Postinfarction VSD occurs in the apicoseptal wall more frequently after anterior infarction [8]. In addition, approximately 70 to 85 percent of LV aneurysms occurring following AMI with total occlusion of LAD are located in the apical or anterior walls [9,10]. Both postinfarction VSD and LV aneurysm formation contribute to hemodynamic impairment and are associated with poor prognosis in patients after MI. In the present case, the VSD was large and lack of enough muscular rim at the apical region of the VSD circumference, and the 30 mm Amplatzer muscular VSD occluder was well positioned with trivial residual shunt. Unfortunately, LV free wall rupture occurred at the adjoining aneurysm and was highly suspected to be caused by catheter or guidewire during transcatheter procedure. The site of the ischemic VSD was surrounded by necrotic tissue, and we believe that attempts to pass the closure device through the VSD may increase the size of the rupture and tear residual fragile tissue.
Catheter-related cardiac perforation is a devastating complication of percutaneous transcatheter intervention and associated with exceedingly high mortality due to the preexisting pathology of AMI patients.

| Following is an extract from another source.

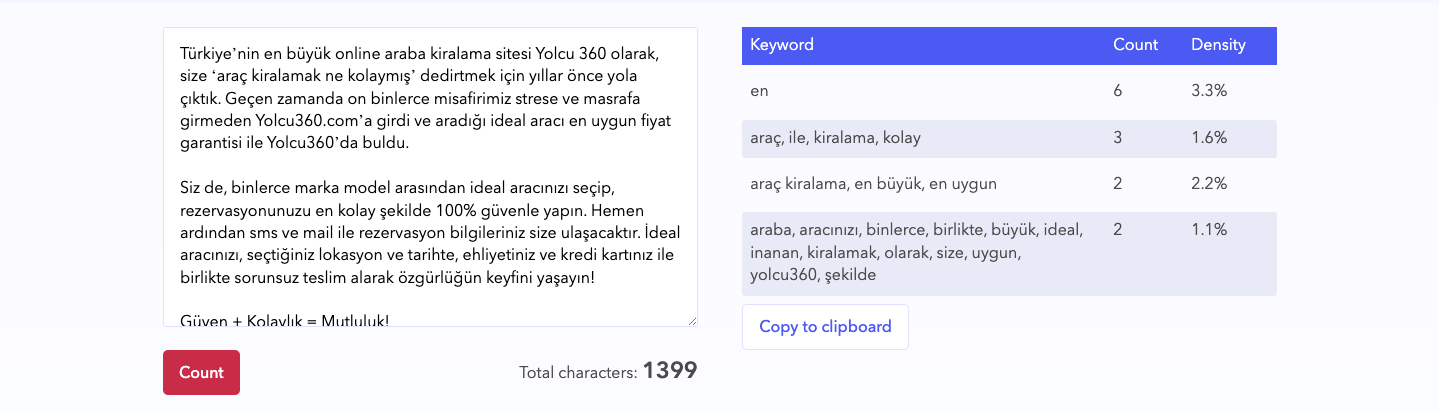Click the 1.6% density value
This screenshot has width=1439, height=412.
point(1209,138)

In an analysis of 29 patients undergoing transcatheter closure of postinfarction VSD, 3 patients developed LV rupture and died [11]. Early detection and immediate management are the keys to reduce hazard of death. Realtime TEE proves to be a valuable tool in both procedural guidance and recognition of complication during percutaneous transcatheter closure of postinfarction VSD [12]. It not only confirms the appropriate positioning of occluder but also detects residual shunting after device deployment. Compared with fluoroscopy, TEE offers continuous monitoring without the use of contrast dye. Besides, color Doppler TEE may be sensitive enough to detect small cardiac perforations in the immediate post-deployment period and prevent delayed cardiac tamponade.

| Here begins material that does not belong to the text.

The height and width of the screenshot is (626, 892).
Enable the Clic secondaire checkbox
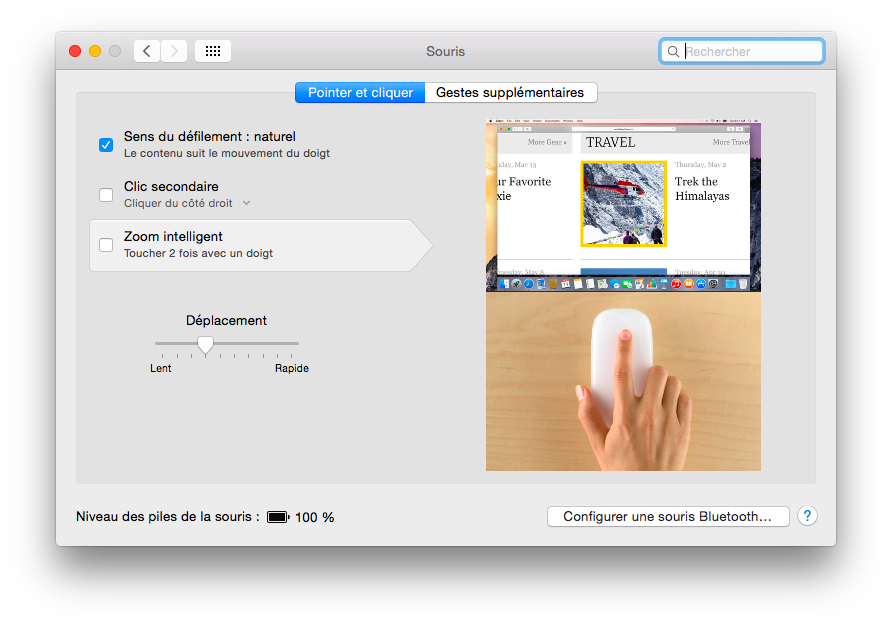106,195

In addition, surgical repair is an effective and well-established therapeutic technique for cardiac perforation. Although sporadic reports have demonstrated successful transcatheter closure of iatrogenic cardiac perforation during percutaneous procedures in selected patients, this technique can be challenging in large-sized and complex lesions [13,14]. Therefore, we suggest that percutaneous closure of VSD should be performed with on-site surgical standby at catheterization laboratory in complicated cases.
Surgical closure of ischemic VSD may be infeasible in selected patients of AMI. The postinfarction VSD adjacent to ventricular aneurysm presents challenges for occluder deployment and is at risk of iatrogenic cardiac perforation during or after transcatheter procedures, which necessitates early detection and prompt management. Realtime TEE monitoring and surgical standby are imperative in high-risk patients in case of catastrophic cardiac events. Standard surgical repair rather than percutaneous intervention might be more appropriate for patients having nearby aneurismal myocardium to decrease the risk of aneurysm rupture.